Not one to be humble in defeat, Vijayan refused to introspect blaming various elements for the party’s disastrous showing. The result of the infighting with Achuthanandan has been that the party lies in tatters today. In many ways, Karat and Vijayan could have been separated at birth. Ego has come in the way of the greater good of the party with both pushing things to a point of no return. Poor governance and unseemly bickering have turned people off the party. Its supporters also see that power at the Centre has slipped away from the party, thanks to Karat’s obduracy.

Vijayan’s brand of agitational politics has run its course. His supporters are out on the streets following the decision to prosecute him, but the CBI is not exactly quaking in its boots. Tired men and their tired ideologies have lost their charm for people in the state, especially the young. The CPI(M), which has its finger in every pie from television to luxury resorts, is no longer seen as a model of propriety and rectitude. It is as venal and corrupt as the next party and inept to boot.

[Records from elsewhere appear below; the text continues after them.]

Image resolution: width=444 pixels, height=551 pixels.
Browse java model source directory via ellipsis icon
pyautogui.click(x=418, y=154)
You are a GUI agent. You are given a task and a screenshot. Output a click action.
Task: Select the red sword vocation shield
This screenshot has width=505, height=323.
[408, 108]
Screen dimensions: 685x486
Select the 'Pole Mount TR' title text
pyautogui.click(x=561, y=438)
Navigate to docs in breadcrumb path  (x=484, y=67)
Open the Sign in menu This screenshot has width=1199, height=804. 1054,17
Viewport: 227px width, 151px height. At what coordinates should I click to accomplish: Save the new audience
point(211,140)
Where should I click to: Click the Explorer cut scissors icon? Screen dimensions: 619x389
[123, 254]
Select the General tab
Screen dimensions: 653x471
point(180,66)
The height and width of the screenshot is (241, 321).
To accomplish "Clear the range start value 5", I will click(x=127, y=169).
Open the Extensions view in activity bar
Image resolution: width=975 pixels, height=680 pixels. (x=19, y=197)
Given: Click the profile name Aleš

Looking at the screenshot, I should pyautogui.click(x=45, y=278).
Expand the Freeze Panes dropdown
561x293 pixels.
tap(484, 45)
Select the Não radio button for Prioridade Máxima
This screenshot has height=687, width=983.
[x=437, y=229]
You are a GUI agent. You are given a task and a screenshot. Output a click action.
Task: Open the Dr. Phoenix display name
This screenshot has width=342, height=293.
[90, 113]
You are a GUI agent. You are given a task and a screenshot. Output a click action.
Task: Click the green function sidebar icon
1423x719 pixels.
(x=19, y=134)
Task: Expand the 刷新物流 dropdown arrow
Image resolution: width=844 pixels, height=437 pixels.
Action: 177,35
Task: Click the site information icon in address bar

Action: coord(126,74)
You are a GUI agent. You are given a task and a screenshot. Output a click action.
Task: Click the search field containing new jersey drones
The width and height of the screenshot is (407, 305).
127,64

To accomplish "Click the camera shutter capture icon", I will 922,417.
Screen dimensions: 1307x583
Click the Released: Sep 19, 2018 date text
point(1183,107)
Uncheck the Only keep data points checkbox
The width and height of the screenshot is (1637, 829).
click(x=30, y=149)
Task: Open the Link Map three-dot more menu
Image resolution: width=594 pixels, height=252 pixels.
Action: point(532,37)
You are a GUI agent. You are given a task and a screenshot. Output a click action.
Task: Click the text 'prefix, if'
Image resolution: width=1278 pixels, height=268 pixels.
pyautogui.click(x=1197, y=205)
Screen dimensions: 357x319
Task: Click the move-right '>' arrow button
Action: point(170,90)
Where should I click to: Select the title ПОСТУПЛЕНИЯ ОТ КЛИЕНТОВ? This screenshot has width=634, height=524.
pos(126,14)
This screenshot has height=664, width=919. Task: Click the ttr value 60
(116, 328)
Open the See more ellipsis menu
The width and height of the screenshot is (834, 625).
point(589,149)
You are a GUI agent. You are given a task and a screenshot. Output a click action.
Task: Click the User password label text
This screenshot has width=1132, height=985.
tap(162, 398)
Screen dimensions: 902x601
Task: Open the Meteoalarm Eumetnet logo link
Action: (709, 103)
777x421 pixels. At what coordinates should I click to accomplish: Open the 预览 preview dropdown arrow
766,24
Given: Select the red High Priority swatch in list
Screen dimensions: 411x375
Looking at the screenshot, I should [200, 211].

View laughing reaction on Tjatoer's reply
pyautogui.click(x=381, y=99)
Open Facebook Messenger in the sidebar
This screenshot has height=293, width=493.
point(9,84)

For the party, it really has been a mighty fall. The party, once led by giants like E.M.S. Namboodiripad and which has produced some of India’s greatest Marxist thinkers, is today hoping that bullying tactics will get its beleaguered state unit chief off the hook. Parties like the BJP that have fared badly in the recent polls have at least begun talking about the need to reform and reinvent themselves. The CPI(M) seems singularly unconcerned about how quickly the ground slipped away from underneath its feet.

As the party digs itself deeper into a hole, with its leaders refusing to take the blame for this sorry state of affairs, it is consigning itself to greater irrelevance. And today, there are very few good men left to come to the aid of the party.